Rita Munro upon her balcony at Ailsa Craig in The
Village of Arbour Trails.
Rita Munro, who moved to Ailsa Craig in late 2020, recently shared her views on how the gardens came to be and the comfort she has found in her new community.
When Rita was a young nurse, newly married and living in an apartment in East York, she used to walk to the hospital for her evening shifts. On the way, she’d often stop in a small memorial garden filled with beautiful flowers. It was a calm place of peace where she would often sit and reflect, away from the quickened pace of an emergency room. There was a plaque there adorned with the simple, uplifting lines of a poem by Dorothy Frances Gurney that has stuck in Rita’s mind through all the decades since:
The kiss of the sun for pardon,
The song of the birds for mirth,
One is nearer God’s Heart in a garden,
Than anywhere else on earth.
Rita quotes those lines as she reflects on the path she followed through life, always in sight of a beautiful flower.
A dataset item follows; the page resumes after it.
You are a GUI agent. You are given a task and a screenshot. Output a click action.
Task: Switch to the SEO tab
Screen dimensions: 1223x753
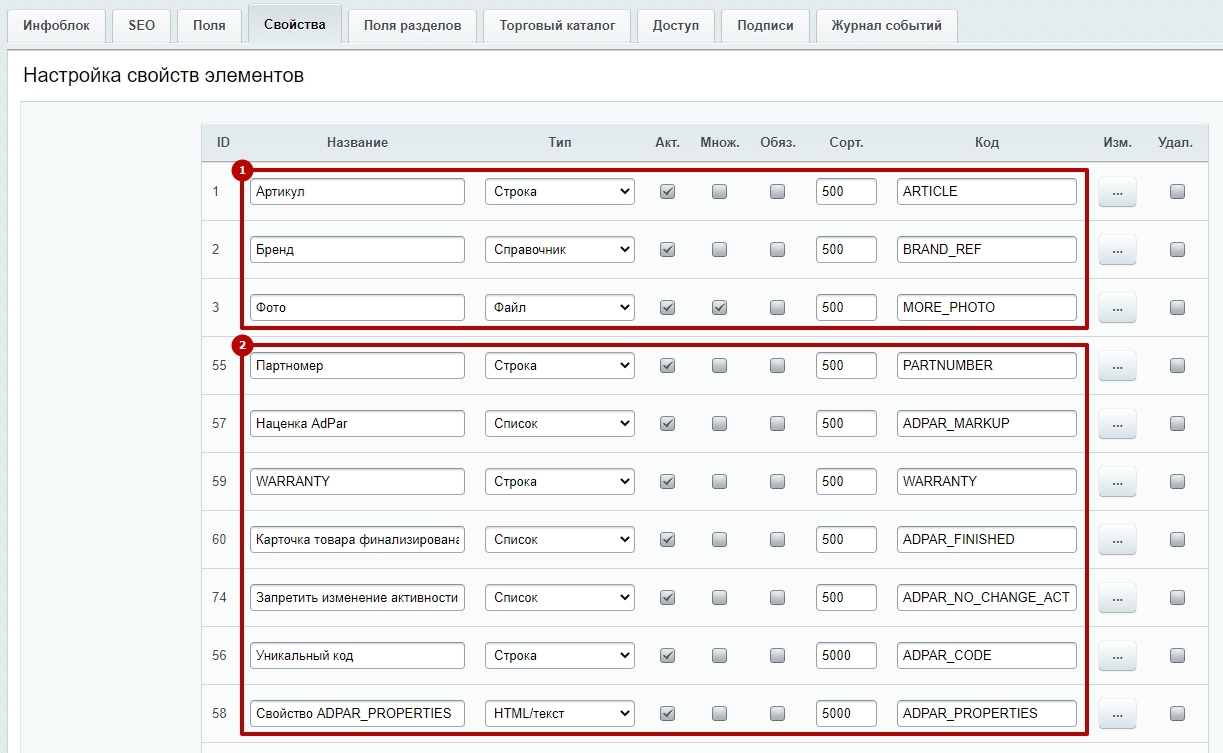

She went from that East York apartment when she was a young newlywed through to the home she and her husband bought and raised a family in. They eventually moved to a retirement community in Whitby and, finally, Rita made the move to the Ailsa Craig apartments in the Village of Arbour Trails.
The Ailsa Craig Garden Club. From L to R – sitting –
Rita Munro, Shirley Furness and Betty Clark – standing,
Theresa Rodriguez, Barbara McKinnon, Dorothy Wilkie
and Leona Newman – MISSING FROM PIC – Beverly Mascola.
A gardener, Rita says, is a ‘merchant of beauty,’ and a carefully and lovingly-tended garden has always been a part of her life. For 15 years, the garden club in Whitby was a source of pride for Rita and friends and the garden she kept in her Scarborough home was a great source of enjoyment.
Rita moved in 2020 to a lovely suite in Arbour Trails with a large balcony overlooking quiet grounds, but it was a lonesome time after her husband’s passing and, with the isolation COVID imposed across Ontario, Rita looked forward to a meaningful project she could put her abundant energy into.
“I had no identity here,” Rita recalls. “I was no-one, and everyone needs an identity. I wanted to do something meaningful.”
When the call went out to residents of Ailsa Craig for ideas on how to improve the space, Rita leaned on her experience organizing the Garden Club in Whitby, and the idea for the raised beds came forth. The Village’s leadership was immediately onboard and seven other residents were right alongside Rita.
“We just ran with it; it was terrific,” Rita says. “We had so much support.”
As merchants of beauty, Rita and the friends she has made have created a space for first impressions where the peace and tranquility of that East York garden welcomes visitors and residents to Ailsa Craig. Inside, as they gather in the evenings in common spaces sharing stories and laughter over a glass of wine or a cup of tea, the residents who make their home here help the seeds of community flourish, and Arbour Trails as a whole is all the stronger for it.